*Selection*
┌──

In addition, any company with a service fleet could have employees call
in
to update company records on their last repair job, and receive their
next
assignment from the automated system.

NCA also features reporting software to help companies learn more about
how
their customers use the system so adjustments to the menu or options
can be
made. It tracks customer call frequency, attempts at fraud, enrollment
status and verification.

In addition to bolstering security through voice authentication, Nuance
said
NCA will save companies money because call center agents won’t have to
handle PIN reset requests or ask customers questions to confirm their
identities.

Nuance estimates that a call center handling 25 million calls a year
can
save about $3 million per year using voice authentication.

NCA is available now and pricing is determined by the amount of call
traffic
that’s anticipated. It’s based on the J2EE
platform and VoiceXML 2.0, the programming language for voice applications, to make
integration with enterprise resource planning (ERP) and database
software
easy.

└──

*Task to complete*
In the passage about Nuance's NCA system, how much does Nuance estimate a call center handling 25 million calls a year can save with voice authentication?

*Supplied material*

┌──

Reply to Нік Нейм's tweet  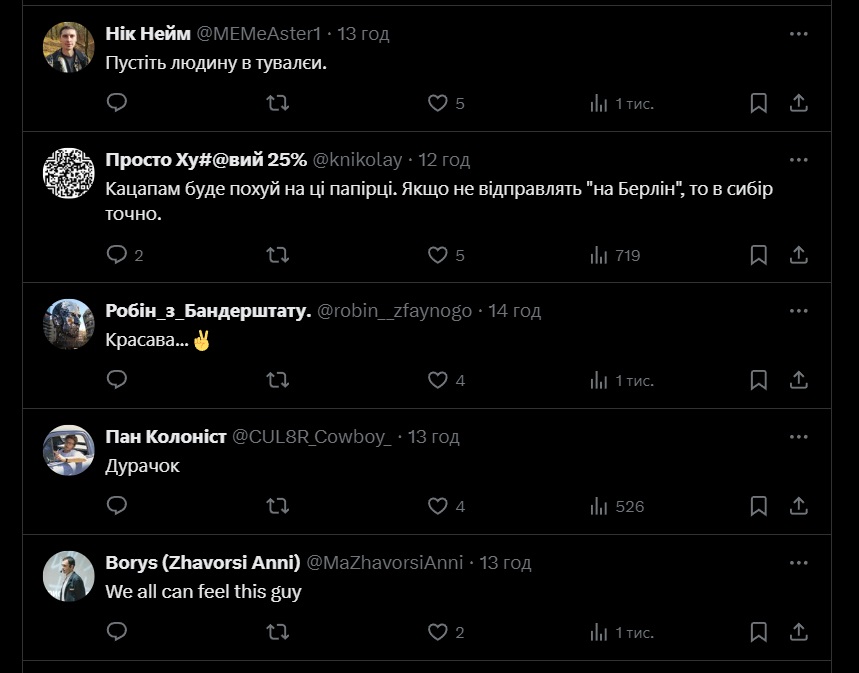point(117,103)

└──

*Final result*
About $3 million per year.